PatchSiren

PatchSiren cyber security CVE debrief

CVE-2026-48104 mcmilk CVE debrief

CVE-2026-48104 is a MEDIUM severity vulnerability in 7-Zip, a file archiver with a high compression ratio. The issue, caused by an uninitialized heap read in the SquashFS archive handler, affects versions 9.18 through 26.00. This vulnerability is triggered when opening a crafted SquashFS image, leading to a potential denial of service due to a wild-pointer dereference and possible heap information disclosure. The vulnerability has a CVSS score of 4.2 and was published on 2026-06-05T17:16:48.547Z.

Vendor
mcmilk
Product
7-Zip
CVSS
MEDIUM 4.2
CISA KEV
Not listed in stored evidence
Original CVE published
2026-06-05
Original CVE updated
2026-06-08
Advisory published
2026-06-05
Advisory updated
2026-06-08

Who should care

Users of 7-Zip, especially those who handle archive files from untrusted sources, should be aware of this vulnerability.
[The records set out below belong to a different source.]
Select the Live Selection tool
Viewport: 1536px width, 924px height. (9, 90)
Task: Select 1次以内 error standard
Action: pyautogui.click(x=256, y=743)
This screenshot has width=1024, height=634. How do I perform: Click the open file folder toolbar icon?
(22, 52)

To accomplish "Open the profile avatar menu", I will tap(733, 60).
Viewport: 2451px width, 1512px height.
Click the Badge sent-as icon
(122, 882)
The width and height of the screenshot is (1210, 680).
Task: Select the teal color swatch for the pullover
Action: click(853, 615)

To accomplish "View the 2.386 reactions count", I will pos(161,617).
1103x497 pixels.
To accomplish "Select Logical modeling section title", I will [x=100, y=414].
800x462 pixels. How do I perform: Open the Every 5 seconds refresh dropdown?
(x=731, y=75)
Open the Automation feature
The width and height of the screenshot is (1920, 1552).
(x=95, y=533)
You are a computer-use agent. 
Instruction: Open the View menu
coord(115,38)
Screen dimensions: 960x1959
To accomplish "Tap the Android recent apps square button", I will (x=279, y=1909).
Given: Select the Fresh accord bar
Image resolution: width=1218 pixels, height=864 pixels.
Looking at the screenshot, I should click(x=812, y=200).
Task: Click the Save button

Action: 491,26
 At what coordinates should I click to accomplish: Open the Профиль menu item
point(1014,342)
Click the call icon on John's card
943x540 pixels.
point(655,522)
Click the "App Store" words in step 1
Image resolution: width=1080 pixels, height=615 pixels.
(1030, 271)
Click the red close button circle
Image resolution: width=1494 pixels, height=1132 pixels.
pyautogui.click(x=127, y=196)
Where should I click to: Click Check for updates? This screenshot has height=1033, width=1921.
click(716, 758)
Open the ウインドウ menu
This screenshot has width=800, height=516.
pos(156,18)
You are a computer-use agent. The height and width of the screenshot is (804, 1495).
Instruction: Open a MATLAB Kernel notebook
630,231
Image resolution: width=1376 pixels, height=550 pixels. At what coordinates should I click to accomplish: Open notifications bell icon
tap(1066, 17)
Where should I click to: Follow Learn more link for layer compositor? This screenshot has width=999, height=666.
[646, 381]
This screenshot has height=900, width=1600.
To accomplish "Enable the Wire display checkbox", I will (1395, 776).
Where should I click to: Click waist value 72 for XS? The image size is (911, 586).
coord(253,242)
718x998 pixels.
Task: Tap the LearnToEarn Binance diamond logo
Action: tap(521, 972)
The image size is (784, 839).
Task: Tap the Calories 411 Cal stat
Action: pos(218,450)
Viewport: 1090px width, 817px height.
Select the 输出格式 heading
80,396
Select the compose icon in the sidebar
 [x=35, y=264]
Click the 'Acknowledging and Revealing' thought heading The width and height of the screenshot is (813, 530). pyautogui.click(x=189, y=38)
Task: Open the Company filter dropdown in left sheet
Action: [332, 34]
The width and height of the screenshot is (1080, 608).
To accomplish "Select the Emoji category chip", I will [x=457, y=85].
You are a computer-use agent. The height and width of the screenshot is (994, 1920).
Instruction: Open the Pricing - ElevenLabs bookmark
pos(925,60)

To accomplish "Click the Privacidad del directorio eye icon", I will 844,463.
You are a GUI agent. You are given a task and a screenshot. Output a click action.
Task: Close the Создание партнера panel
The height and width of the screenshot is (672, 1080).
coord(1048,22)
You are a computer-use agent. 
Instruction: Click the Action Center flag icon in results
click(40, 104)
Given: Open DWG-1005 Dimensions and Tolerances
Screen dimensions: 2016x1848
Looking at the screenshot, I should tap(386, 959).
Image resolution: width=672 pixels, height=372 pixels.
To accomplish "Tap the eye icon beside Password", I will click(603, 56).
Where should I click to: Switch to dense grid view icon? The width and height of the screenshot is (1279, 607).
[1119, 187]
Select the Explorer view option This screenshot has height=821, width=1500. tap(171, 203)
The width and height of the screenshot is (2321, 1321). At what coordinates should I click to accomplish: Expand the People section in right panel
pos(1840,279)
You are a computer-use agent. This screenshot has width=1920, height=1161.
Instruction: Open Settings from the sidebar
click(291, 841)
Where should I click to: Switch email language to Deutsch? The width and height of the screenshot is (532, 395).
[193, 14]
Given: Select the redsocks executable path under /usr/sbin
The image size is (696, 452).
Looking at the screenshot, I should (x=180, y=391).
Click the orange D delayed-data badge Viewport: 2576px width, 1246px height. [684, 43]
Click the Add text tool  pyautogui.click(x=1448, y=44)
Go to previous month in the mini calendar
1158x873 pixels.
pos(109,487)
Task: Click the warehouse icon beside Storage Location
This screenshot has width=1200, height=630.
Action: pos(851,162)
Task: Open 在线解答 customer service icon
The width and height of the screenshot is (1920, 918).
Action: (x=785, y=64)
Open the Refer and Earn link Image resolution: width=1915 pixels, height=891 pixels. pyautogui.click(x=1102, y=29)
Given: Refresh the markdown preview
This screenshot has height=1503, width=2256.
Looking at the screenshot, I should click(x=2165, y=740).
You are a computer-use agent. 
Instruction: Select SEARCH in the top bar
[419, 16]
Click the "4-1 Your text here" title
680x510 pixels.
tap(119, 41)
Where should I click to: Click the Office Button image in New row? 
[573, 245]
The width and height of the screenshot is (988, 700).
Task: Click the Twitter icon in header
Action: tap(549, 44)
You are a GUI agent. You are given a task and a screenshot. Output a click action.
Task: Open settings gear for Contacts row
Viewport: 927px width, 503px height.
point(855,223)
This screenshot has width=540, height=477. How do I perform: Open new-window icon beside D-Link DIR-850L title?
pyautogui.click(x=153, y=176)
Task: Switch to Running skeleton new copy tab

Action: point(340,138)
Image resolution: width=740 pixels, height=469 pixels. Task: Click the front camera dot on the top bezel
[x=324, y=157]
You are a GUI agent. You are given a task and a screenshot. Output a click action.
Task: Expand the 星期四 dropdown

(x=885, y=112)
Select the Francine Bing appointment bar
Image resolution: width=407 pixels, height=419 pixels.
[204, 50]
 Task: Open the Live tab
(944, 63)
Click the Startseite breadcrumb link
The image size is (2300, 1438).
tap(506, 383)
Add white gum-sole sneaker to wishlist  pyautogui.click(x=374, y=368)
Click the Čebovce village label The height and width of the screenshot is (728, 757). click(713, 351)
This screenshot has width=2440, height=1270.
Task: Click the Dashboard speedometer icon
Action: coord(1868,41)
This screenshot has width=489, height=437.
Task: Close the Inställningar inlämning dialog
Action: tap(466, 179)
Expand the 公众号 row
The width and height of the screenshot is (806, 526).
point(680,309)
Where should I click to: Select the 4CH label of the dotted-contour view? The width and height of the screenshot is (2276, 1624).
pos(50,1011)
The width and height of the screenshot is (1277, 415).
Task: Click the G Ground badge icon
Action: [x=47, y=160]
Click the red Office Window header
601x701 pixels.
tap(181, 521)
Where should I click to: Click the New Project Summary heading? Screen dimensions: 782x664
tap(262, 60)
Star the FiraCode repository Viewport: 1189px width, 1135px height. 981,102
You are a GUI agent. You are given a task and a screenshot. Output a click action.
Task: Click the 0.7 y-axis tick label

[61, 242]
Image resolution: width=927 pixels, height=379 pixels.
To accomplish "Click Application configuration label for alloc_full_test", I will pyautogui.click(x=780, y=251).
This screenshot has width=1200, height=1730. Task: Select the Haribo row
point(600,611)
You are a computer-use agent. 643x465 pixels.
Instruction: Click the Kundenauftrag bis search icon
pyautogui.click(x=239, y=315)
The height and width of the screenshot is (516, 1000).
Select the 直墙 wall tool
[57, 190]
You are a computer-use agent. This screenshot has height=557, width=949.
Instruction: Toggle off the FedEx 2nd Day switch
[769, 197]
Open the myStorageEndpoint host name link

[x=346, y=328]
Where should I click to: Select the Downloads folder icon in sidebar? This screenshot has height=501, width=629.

Developers and administrators should prioritize updating to version 26.01 or later to mitigate this issue.

Technical summary

The SquashFS handler in 7-Zip is vulnerable to an uninitialized heap read. When processing a sparsely populated index array in a SquashFS archive, the handler may read uninitialized heap memory. This can occur when the _blockToNode array is allocated but not fully populated, leaving some slots with raw heap contents. An attacker-crafted image can exploit this by influencing the blockIndex, leading to a chained out-of-bounds read primitive.

Defensive priority

High

Recommended defensive actions

  • Update 7-Zip to version 26.01 or later.
  • Be cautious when opening archive files from untrusted sources.

Evidence notes

The CVE record and NVD detail provide comprehensive information about this vulnerability. Additional details can be found in the security advisory at resourceLinkAnnotations with id 'ref-4'.

Official resources

CVE-2026-48104 was published on 2026-06-05T17:16:48.547Z and modified on 2026-06-08T18:03:38.143Z.